■ **PASSAGE**:
= = = = =

Basic options —file file Reads data to be transmitted from file. If this parameter is not supplied, data to be transmitted is read from stdin instead. —pipe command Sends data through pipe before transmitting it. This is useful for compressing/decompressing it, or for stripping out unused blocks. The command gets a direct handle on the input file or device, and thus may seek inside it, if needed. "Udpcast" itself also keeps a handle on the file, which is used for an informal progress display. The command‘s stdout is a pipe to udpcast. —autostart n Starts transmission after n retransmissions of hello packet, without waiting for a key stroke. Useful for unattended operation, where udp-sender is started from a cron-job for a broadcast/multicast at a scheduled time.

Networking options The following networking options should be supplied both on the sender and the receivers: —portbase portbase Default ports to use for udpcast. Two ports are used: portbase and portbase+1 . Thus, Portbase must be even. Default is 9000. The same portbase must be specified for both "udp-sender" and "udp-receiver". —interface interface Network interface used to send out the data. Default is "eth0" —ttl time to live Sets the time-to-live parameter for the multicast packets. Should theoretically allow to use UDPCast beyond the local network, but not tested for lack of a multicast router. —mcast-rdv-address address Uses a non-standard multicast address for the control (rendez-vous) connection. This address is used by the sender and receivers to «find» each other. This is not the address that is used to transfer the actual data.

= = = = =

Extracted data:
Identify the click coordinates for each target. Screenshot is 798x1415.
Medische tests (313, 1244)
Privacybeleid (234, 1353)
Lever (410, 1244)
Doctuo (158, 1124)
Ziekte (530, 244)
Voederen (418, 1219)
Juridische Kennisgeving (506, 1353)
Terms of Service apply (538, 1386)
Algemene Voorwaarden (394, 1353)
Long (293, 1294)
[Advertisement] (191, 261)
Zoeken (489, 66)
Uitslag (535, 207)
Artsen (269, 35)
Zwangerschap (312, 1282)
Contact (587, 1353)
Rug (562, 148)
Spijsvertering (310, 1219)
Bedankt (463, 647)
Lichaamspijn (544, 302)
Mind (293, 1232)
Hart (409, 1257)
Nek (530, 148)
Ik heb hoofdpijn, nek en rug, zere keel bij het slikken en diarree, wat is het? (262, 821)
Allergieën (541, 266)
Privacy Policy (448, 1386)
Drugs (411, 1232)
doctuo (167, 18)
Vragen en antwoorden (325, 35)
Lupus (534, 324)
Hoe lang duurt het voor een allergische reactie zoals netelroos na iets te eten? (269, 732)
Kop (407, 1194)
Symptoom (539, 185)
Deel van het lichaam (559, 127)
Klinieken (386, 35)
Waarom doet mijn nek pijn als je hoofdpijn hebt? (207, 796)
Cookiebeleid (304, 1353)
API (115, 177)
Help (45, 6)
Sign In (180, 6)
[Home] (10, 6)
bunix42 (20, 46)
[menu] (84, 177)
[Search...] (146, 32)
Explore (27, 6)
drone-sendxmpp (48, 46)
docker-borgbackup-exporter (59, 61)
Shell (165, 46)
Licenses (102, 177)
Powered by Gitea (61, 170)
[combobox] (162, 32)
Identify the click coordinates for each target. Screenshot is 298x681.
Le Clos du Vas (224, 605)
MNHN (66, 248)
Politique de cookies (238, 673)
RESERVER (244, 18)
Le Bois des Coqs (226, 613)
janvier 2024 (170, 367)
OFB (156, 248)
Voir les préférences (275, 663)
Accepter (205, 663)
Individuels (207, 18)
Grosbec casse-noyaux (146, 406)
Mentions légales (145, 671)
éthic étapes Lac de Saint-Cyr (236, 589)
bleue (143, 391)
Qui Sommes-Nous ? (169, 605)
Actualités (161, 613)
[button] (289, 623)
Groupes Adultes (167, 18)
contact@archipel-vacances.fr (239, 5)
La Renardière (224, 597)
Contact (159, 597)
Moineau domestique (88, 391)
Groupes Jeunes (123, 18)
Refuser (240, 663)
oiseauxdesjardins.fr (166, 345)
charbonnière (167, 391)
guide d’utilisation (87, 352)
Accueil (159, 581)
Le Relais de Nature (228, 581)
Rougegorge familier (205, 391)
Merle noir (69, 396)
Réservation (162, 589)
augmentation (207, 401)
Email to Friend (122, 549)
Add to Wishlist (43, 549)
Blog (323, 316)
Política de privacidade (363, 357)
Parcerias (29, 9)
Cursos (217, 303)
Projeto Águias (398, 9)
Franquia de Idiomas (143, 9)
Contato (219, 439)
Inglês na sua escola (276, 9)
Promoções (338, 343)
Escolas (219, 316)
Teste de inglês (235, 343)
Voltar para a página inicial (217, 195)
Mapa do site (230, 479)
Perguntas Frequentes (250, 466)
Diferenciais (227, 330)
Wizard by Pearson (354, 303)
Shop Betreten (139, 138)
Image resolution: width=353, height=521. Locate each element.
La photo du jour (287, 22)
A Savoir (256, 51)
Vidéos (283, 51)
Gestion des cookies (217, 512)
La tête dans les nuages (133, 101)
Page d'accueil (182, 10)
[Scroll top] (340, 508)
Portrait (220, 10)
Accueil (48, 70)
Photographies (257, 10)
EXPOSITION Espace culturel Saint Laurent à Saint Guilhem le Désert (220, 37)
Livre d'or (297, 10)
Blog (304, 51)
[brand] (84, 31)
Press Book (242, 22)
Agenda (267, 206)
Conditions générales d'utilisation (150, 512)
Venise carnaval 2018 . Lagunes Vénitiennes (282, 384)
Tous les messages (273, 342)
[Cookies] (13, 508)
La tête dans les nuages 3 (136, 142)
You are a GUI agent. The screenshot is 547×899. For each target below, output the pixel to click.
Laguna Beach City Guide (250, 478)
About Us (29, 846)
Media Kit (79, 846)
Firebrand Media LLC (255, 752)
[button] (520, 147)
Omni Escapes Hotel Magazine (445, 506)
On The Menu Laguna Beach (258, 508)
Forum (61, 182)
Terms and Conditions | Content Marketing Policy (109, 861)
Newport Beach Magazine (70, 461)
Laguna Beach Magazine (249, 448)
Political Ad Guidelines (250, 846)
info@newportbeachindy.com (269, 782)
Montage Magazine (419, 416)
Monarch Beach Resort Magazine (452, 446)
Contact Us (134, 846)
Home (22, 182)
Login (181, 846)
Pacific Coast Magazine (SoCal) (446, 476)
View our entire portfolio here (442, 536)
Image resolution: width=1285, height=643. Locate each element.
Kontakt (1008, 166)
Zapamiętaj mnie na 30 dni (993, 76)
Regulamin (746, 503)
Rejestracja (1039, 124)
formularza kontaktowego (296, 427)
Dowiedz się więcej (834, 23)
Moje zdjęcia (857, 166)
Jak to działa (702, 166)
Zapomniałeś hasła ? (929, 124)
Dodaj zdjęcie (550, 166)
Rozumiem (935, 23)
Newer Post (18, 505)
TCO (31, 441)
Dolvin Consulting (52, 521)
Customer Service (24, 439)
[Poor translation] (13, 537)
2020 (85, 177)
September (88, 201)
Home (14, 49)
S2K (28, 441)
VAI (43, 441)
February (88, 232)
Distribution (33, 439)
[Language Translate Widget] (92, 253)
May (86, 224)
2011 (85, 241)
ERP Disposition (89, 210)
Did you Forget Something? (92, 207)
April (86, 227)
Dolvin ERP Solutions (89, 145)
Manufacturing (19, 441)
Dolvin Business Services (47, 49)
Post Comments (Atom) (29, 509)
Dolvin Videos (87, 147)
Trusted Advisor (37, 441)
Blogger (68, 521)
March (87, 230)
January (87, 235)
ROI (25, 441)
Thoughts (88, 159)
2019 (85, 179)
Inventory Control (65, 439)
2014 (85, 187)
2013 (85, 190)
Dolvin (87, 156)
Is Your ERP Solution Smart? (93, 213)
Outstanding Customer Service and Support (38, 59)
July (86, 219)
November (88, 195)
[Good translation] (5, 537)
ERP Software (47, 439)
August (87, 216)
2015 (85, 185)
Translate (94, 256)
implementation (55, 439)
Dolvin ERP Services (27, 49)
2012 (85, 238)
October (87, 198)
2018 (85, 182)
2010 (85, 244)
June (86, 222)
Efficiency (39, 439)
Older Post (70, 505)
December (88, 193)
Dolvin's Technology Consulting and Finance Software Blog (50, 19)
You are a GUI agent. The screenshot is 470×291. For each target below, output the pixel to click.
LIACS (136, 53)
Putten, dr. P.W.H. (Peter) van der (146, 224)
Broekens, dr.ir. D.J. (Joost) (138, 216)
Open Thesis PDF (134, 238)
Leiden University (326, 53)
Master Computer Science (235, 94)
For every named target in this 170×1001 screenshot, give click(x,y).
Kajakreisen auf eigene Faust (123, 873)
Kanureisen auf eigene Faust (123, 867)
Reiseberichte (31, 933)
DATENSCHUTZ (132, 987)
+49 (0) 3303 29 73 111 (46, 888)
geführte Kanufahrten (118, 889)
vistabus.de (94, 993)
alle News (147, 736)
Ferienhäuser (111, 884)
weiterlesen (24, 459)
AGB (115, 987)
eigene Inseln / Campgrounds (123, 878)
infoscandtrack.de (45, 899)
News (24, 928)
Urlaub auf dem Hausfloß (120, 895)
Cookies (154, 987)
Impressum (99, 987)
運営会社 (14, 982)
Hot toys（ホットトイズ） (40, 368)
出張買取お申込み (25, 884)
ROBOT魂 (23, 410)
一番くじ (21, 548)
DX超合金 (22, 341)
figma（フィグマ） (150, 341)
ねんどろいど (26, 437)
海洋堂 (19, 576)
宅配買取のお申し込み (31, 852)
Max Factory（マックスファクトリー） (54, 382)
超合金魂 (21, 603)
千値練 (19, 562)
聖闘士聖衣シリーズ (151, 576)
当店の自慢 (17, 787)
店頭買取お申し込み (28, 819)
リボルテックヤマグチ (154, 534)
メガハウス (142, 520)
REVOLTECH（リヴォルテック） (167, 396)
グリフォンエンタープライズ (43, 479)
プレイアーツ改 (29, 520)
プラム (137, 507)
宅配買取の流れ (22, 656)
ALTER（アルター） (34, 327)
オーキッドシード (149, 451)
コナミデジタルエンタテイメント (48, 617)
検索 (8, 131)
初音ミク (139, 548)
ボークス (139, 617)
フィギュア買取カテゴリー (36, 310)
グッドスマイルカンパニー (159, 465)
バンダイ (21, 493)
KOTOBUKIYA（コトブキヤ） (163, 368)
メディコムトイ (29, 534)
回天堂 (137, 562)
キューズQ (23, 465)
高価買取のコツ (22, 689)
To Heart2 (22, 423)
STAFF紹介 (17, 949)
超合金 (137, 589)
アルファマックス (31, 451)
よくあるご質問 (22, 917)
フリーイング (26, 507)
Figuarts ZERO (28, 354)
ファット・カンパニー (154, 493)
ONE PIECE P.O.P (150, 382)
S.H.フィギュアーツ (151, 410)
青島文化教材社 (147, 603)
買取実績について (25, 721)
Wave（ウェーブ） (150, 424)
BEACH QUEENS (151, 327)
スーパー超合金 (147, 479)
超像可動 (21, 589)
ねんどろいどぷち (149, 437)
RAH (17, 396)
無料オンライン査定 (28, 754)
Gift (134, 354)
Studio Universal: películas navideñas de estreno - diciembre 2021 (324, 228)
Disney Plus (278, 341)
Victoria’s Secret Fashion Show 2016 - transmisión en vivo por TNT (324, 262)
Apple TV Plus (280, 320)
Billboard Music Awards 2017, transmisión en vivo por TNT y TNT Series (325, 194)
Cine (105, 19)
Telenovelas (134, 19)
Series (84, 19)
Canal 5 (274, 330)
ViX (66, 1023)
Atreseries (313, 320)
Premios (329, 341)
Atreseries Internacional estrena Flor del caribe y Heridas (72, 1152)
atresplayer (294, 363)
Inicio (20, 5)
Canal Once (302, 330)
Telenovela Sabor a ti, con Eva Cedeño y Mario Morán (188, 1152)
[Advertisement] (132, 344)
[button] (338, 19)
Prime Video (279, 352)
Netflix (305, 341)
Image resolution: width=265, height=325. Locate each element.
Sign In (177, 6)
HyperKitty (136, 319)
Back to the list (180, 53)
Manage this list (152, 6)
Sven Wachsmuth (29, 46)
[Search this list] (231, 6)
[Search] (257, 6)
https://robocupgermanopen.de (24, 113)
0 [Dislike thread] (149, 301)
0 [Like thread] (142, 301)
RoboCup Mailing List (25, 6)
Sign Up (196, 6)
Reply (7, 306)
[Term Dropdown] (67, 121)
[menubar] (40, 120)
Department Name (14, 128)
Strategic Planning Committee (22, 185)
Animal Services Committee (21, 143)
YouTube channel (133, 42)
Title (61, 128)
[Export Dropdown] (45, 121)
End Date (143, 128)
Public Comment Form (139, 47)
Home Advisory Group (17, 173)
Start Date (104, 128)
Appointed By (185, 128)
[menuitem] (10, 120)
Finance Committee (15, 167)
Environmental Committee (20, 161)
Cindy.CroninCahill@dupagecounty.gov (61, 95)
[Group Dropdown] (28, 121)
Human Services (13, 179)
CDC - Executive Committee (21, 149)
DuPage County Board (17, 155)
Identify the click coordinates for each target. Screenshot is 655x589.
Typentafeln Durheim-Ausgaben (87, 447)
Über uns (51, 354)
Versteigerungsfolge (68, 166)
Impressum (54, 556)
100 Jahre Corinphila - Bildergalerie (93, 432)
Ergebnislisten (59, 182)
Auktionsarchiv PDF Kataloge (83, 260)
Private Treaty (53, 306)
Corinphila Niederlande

= = = = =

■ **THE TASKS**:
• A. Answer these from the udpcast options text:
(i) What is the default portbase?
(ii) Which network interface is used by default to send out the data?
(iii) After how many retransmissions of the hello packet does transmission start when --autostart is given?
• B. Revise the udpcast options text from the words "Basic options —file" through "a scheduled time.", changing "hello packet" to "announcement packet".

■ **SOLVED PROBLEMS**:
• A.
(i) 9000
(ii) "eth0"
(iii) After n retransmissions, where n is the value supplied with the option

• B.
Basic options —file file Reads data to be transmitted from file. If this parameter is not supplied, data to be transmitted is read from stdin instead. —pipe command Sends data through pipe before transmitting it. This is useful for compressing/decompressing it, or for stripping out unused blocks. The command gets a direct handle on the input file or device, and thus may seek inside it, if needed. "Udpcast" itself also keeps a handle on the file, which is used for an informal progress display. The command‘s stdout is a pipe to udpcast. —autostart n Starts transmission after n retransmissions of announcement packet, without waiting for a key stroke. Useful for unattended operation, where udp-sender is started from a cron-job for a broadcast/multicast at a scheduled time.